I walked into the kitchen. “She’s in the back,” said the daughter, struggling to balance a turf-blackened pot against the clumsy sink edge. Billowing steam, potatoes, slick and gleaming tumbling and netted like thrashing salmon in a battered colander. I followed her nod, loose wisps of dull hair escaping her headscarf casually brushed away with the back of her hand. The hair, almost under control as her whole body tilted, coaxing the last of the steaming catch, “She won’t mind; be glad to see you.”

It was an old door; years of paint and potato steam had taken their toll, an eternity of decay enduring lifetimes of use. I fumbled the thumb-latch, eased, and pardoned my way into the secret, sacred room of the almost dead. There was Mrs. McCabe, kneeling, head bowed to floor level, pulling taught the linen of the old woman’s shroud, her bespoke plenary indulgence. Retrieving a mouth-held pin, she deftly tacked it into the hem, into the seam.

“Thomas!” exclaimed the old woman, her loose silver hair fragile against the weak morning light of the unwashed winter window. Her decline catching me, shocking me for a moment. “Oh! Thomas,” then in the same weak breath she added, “How long have you got? When do you have to go back?” I mumbled something about a couple of weeks, although in reality I had no idea; time was her domain.

Next morning, the daughter greeted me with a slight nod as I rounded the corner of the cottage. Low grey clouds troubling a weekly ritual, a turf-flecked sheet retrieved from the knotted clothesline. “How is she today?” I asked, following her indication, to hold two corners of the sheet, pacing backward I took up the slack. “Not so good,” her reply as she advanced, taking the sheet from me.
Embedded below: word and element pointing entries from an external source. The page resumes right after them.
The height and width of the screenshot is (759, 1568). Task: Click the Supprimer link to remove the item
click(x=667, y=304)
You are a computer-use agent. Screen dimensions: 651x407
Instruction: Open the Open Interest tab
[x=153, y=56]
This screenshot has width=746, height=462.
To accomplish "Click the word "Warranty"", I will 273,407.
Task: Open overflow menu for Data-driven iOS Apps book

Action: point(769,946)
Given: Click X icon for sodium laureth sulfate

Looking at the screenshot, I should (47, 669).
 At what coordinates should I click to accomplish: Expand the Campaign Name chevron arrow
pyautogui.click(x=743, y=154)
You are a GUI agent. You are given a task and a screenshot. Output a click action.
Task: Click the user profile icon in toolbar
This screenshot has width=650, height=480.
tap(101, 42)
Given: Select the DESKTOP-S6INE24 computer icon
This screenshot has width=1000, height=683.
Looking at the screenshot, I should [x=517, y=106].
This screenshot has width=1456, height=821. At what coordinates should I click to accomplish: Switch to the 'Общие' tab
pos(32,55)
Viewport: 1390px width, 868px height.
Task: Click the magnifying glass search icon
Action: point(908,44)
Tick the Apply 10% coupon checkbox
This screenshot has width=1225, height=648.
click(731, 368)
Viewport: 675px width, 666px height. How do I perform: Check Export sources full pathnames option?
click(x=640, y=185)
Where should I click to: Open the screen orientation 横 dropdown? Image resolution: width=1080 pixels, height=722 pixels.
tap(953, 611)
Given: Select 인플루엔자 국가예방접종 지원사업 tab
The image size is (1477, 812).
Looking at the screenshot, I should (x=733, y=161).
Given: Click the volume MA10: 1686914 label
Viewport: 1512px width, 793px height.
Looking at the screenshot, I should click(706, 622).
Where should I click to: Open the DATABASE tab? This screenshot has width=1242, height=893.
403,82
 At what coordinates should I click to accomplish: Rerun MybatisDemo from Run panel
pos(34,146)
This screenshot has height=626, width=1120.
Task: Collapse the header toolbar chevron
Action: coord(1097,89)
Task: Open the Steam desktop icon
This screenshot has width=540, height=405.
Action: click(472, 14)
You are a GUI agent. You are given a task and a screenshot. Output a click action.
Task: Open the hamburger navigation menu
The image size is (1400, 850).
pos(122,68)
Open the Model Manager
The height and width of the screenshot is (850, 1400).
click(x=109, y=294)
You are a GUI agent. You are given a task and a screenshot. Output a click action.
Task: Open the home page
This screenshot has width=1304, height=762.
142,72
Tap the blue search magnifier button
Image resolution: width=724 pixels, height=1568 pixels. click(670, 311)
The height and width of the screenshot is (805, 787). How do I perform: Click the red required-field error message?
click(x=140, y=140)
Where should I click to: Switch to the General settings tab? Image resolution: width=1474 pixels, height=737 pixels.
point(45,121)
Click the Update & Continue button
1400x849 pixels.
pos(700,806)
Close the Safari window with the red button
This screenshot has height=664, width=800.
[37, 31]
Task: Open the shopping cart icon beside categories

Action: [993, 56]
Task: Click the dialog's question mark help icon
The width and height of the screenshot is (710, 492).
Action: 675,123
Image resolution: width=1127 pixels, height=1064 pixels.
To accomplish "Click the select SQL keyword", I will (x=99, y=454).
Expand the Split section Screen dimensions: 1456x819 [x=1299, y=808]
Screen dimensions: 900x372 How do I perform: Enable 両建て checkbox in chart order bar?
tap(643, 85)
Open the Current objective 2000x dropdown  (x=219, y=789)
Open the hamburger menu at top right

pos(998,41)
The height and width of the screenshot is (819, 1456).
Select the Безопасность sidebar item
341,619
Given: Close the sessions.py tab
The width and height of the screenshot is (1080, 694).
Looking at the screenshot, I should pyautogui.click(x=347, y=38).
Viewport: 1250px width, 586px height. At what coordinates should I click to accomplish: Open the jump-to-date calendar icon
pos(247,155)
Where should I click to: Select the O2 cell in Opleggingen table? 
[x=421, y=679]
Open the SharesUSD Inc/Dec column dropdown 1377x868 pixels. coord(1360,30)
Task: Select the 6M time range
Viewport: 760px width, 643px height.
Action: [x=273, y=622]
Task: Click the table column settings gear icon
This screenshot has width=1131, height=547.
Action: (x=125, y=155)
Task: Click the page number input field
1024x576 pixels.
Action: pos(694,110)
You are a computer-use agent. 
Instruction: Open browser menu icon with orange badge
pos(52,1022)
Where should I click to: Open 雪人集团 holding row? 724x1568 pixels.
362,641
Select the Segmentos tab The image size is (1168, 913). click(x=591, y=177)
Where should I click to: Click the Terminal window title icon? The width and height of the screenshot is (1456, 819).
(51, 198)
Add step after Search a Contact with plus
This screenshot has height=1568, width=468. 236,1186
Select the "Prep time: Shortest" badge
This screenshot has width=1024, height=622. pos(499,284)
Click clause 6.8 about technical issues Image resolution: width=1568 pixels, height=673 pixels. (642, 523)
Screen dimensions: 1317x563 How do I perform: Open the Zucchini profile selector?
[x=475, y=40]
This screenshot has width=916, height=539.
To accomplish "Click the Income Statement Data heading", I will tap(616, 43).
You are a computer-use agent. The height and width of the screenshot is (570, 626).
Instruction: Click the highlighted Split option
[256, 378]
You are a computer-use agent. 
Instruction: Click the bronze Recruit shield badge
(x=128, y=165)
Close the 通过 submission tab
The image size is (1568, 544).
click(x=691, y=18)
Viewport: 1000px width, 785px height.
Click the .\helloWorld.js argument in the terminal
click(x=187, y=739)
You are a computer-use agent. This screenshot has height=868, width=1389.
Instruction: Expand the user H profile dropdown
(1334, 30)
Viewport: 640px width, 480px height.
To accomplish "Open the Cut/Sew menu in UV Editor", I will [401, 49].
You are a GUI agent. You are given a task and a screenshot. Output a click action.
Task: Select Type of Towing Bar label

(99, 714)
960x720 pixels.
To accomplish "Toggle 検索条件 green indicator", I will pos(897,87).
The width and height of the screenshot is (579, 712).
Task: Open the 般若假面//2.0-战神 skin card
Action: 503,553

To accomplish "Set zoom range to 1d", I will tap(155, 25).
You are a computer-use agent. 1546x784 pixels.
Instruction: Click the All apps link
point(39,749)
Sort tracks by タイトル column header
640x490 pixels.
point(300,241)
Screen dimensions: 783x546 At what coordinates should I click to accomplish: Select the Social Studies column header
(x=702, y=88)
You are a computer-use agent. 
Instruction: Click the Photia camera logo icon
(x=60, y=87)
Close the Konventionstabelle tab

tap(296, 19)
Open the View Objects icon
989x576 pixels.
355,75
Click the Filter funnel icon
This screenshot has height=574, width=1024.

She had bad hands, eczema, rough red skin, caught me looking, a holding of eyes, a deep, unspoken truth, an overwhelming sadness, a long-dead love forever buried in a lifetime of regrets and excuses. She turned, coldly leading the way into the cottage, into the kitchen, her mother’s old linen basket cradled on one hip. That’s how women carry babies, I found myself thinking, on one hip. Knowing the cradled basket was the only child she was ever likely to carry.

I never did return, not even to pay my respects at the grave. I kept meaning to write to the daughter. I received a card a couple of Christmases back. Picture of the holy infant swaddled in a white sheet. Strangely, I still see the rough, dry skin as she took the sheet from me and those dark, trapped eyes, longing deep down for her own release, her own personal plenary indulgence.

T.S.Ollerhead: Having left school and home at 15 years of age, I travelled the world working in the oil and gas industry, eventually settling in Australia. Now almost eighty years of age I enjoy writing short stories and poetry and have over a dozen poems accepted in one of Australia’s best-selling school magazines which publishes over 1.5 million copies per year and has a long history of innovative, contemporary literature that appeals to students, both young and old.